(Beginning of Data to use)
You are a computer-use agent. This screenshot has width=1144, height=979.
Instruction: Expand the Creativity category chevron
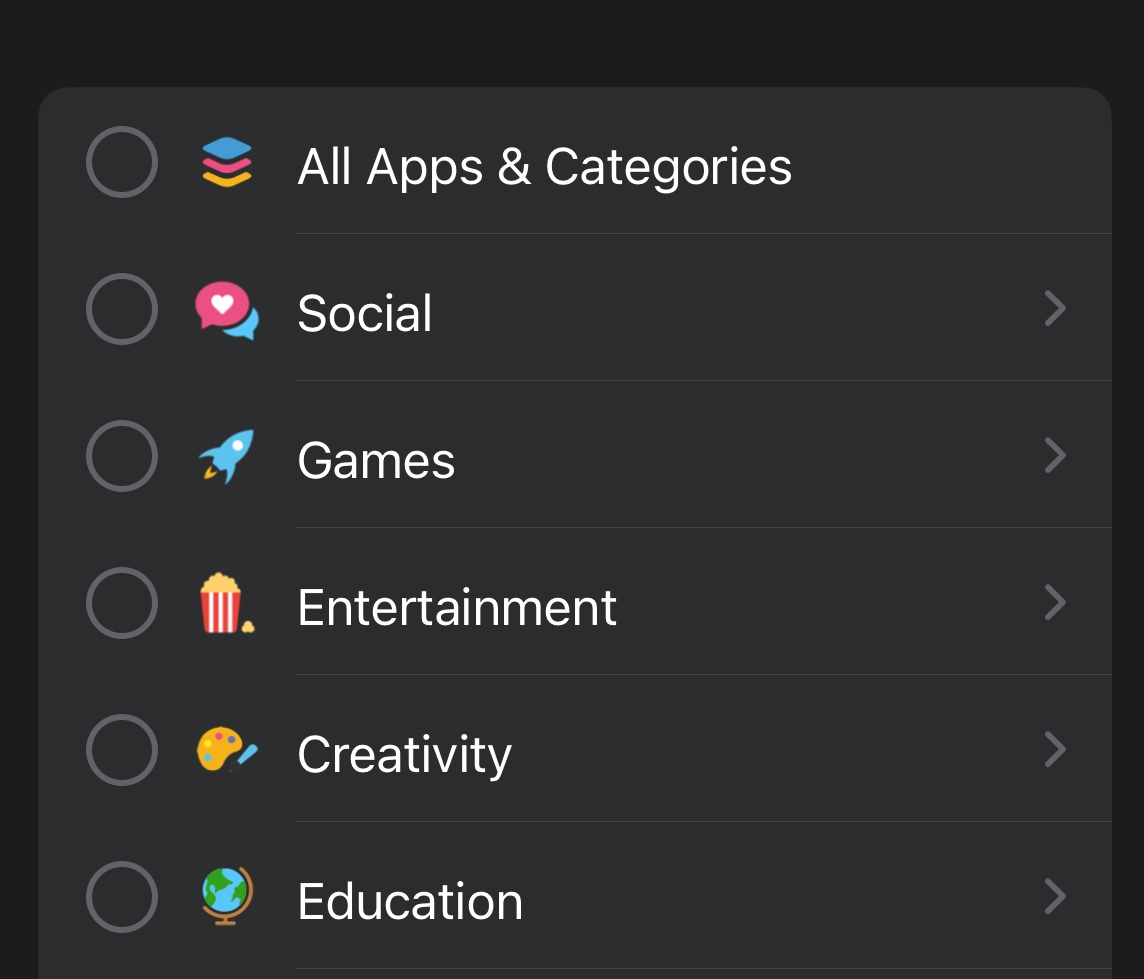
(End of Data to use)
(Beginning of Data to use)
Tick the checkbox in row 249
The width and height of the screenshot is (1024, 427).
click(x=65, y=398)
(End of Data to use)
▶ Your goal: In the data above, find the line that contains "You are a computer-use" and the line that contains "Instruction: Expand the". Repeat exactly those lines and every line between them, and only those.

▶ Exercise output:
You are a computer-use agent. This screenshot has width=1144, height=979.
Instruction: Expand the Creativity category chevron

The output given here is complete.